Web developers and graphic designers have traditionally worked in very different worlds, speaking different languages. This may not always be so as apps, websites, and other interaction design outputs continue to blur the lines of where design stops and deep web development starts. But in the meantime, individuals who have worked in both worlds are helpful translators that begin to bridge those gaps. Ron Hall is one of those translators, and last week he was in our studios and classrooms working with students to help them to understand the gap and to help them close it.
Ron is a lead developer of Typo3, an enterprise-level content management system built to manage and serve web applications and sites that can total tens of thousands of pages. His Dallas-based company, Busy Noggin Digital, is comprised of designers and developers whose expertise spans interface design, user experience, front-end web development, and back-end web development. This means that Ron manages web development projects that strive to meet clients’ goals at a variety of levels from look and feel to complex e-commerce.
In the xd:MFA Core Design Studio, Ron participated in critiques with students as they developed smartphone apps. He pulled from his experience in developing apps from start to finish to offer insights into students’ design decisions. Across the span of the entire week, Ron discussed the changing shape of interaction design with students—with conversations often covering where web design has been and where it is going. These conversations touched on how coding, interface design, electronics, and other practices continue to shape society through products and services that apply them.
On Tuesday, November 11, Ron presented Starting, Growing, and Managing a Web Design and Development Business to students and faculty at Miami University. In his presentation, Ron shared his own career experiences in business as an entrepreneur and owner. He addressed how to start out as a web designer and what skills students could develop outside of design to extend their knowledge and to broaden their career possibilities. In the presentation, students learned that the most influential factor in Ron’s successful business has not been technical skill or code knowledge, rather it was the ability to develop trust with clients. Coupled with web application-level development and advanced content management system know-how, the ability to engender trust with clients as partners in development has helped Busy Noggin Digital to grow into a respected and thriving business in just a few years. Ron’s presentation touched on what students needed to learn as they further their careers, but also what they needed to be in order to foster business connections over the long-term.
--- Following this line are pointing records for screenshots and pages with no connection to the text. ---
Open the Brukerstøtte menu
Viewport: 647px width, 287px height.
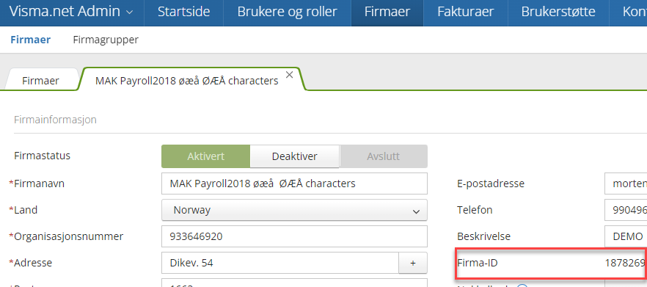pyautogui.click(x=558, y=12)
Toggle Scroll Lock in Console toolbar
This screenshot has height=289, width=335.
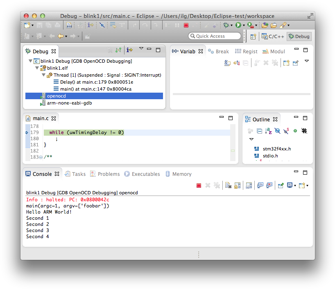237,186
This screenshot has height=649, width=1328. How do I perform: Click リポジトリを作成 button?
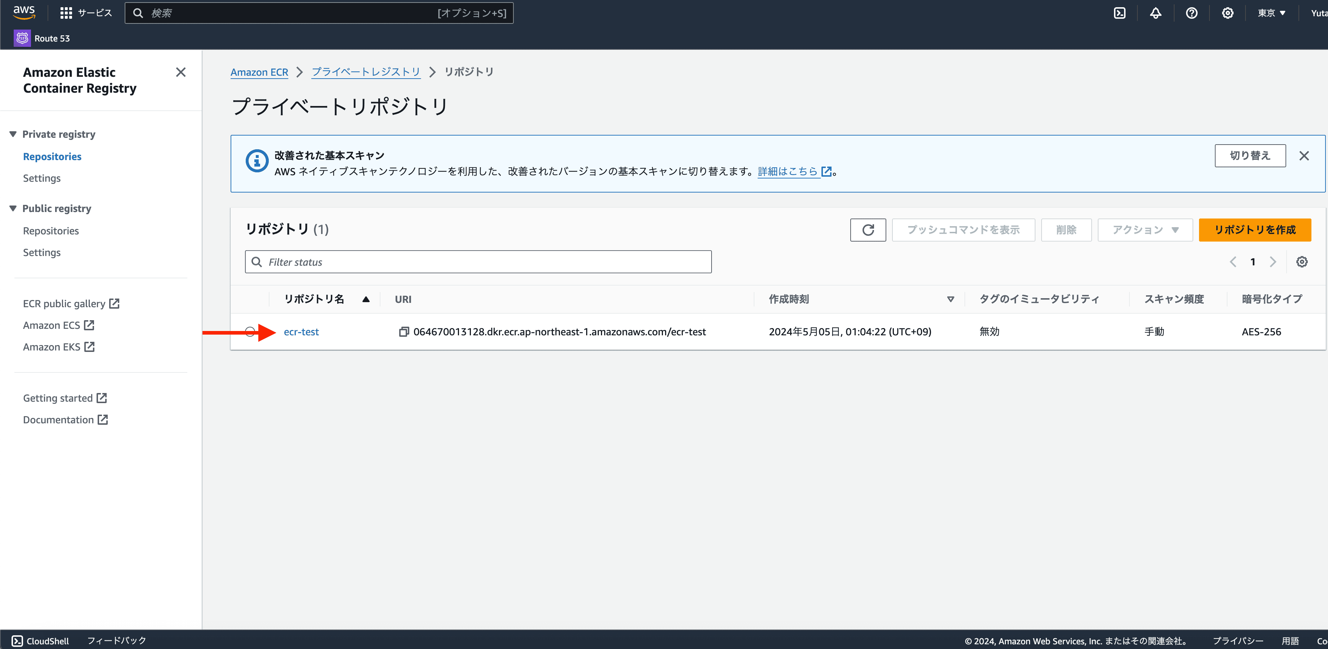click(x=1257, y=229)
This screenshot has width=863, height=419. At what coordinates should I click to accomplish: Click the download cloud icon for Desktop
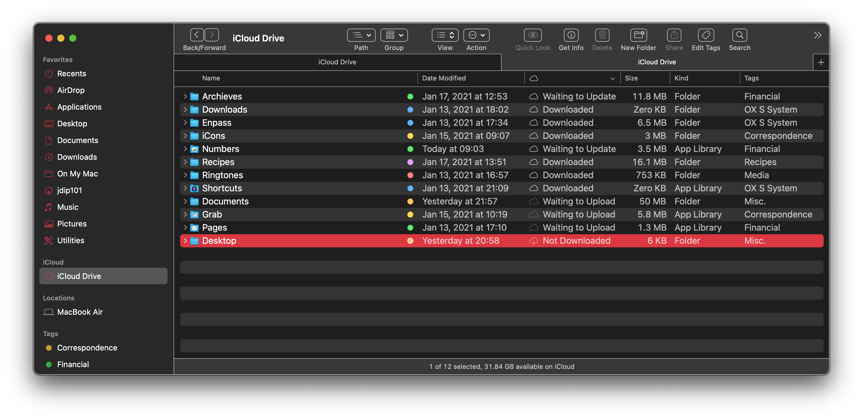533,241
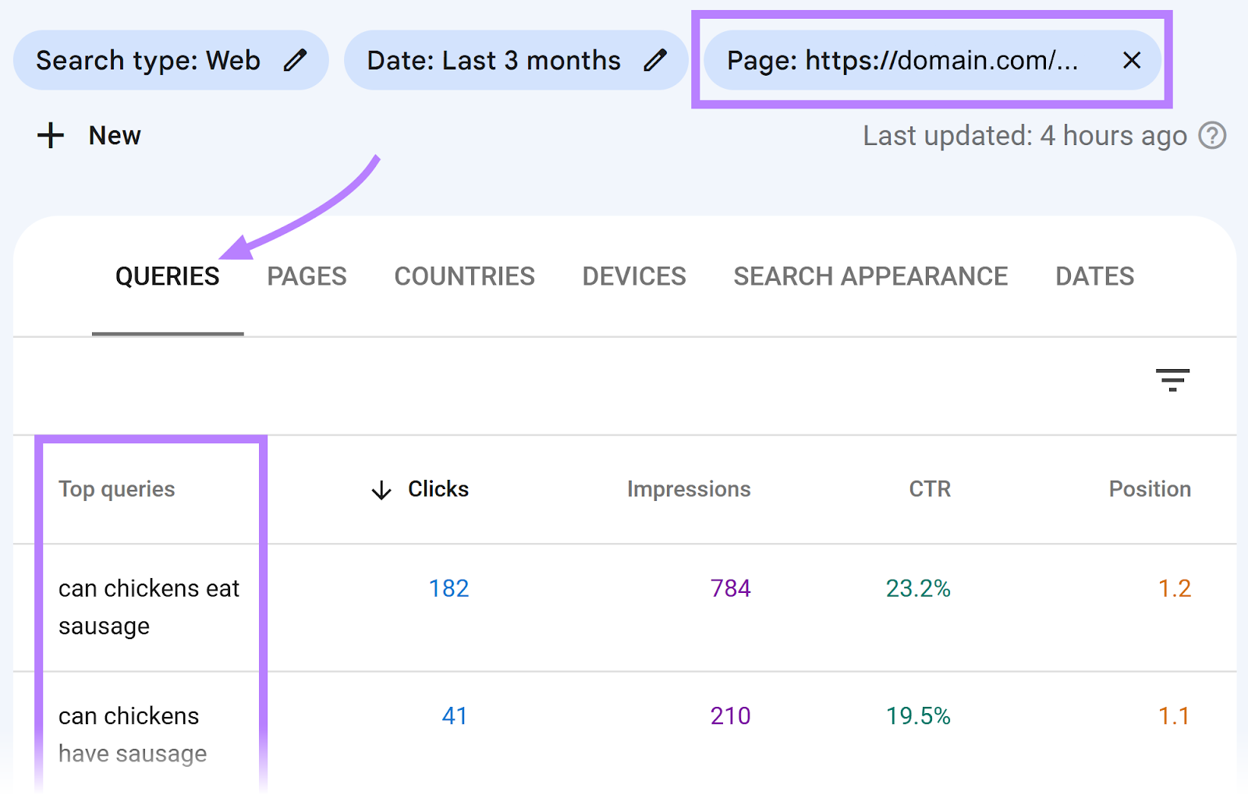Image resolution: width=1248 pixels, height=795 pixels.
Task: View the DEVICES tab
Action: [x=633, y=276]
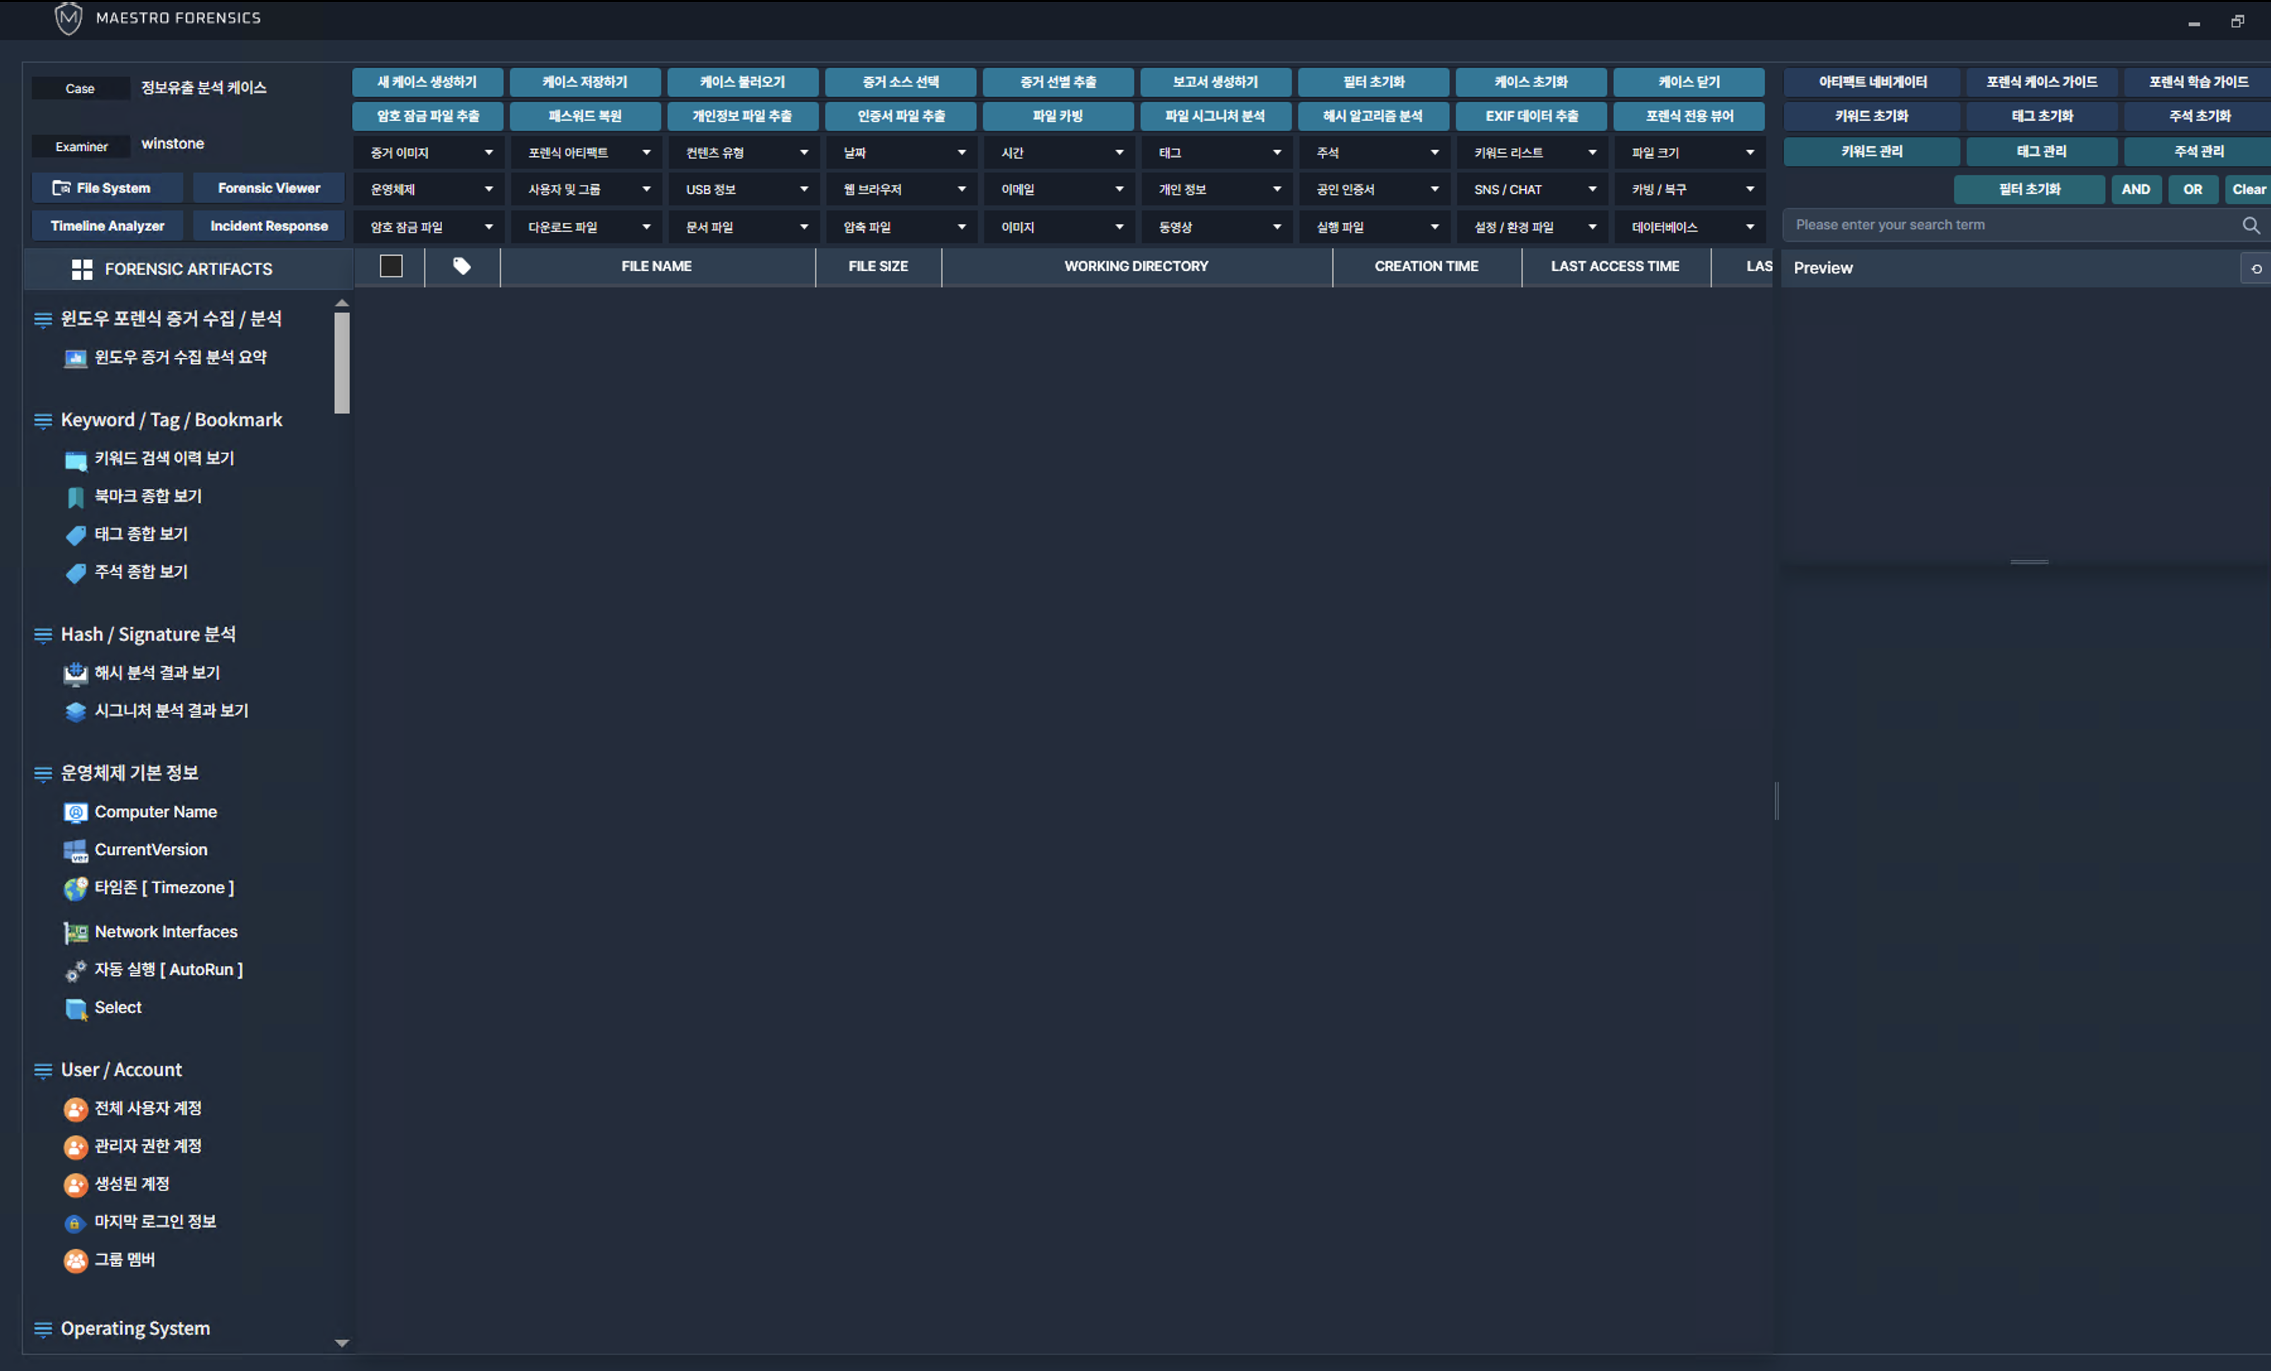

Ron’s visit included lunches, studio visits, and one-on-ones where students could get their questions answered about what it’s like to design and develop effective web applications. In just the few days following it has allowed students and faculty to begin to apply what they have learned into their design work and curriculum in order to be consistent with current interaction design best practices. That’s what happens when a translator comes to visit: greater understanding is gained and new connections are made.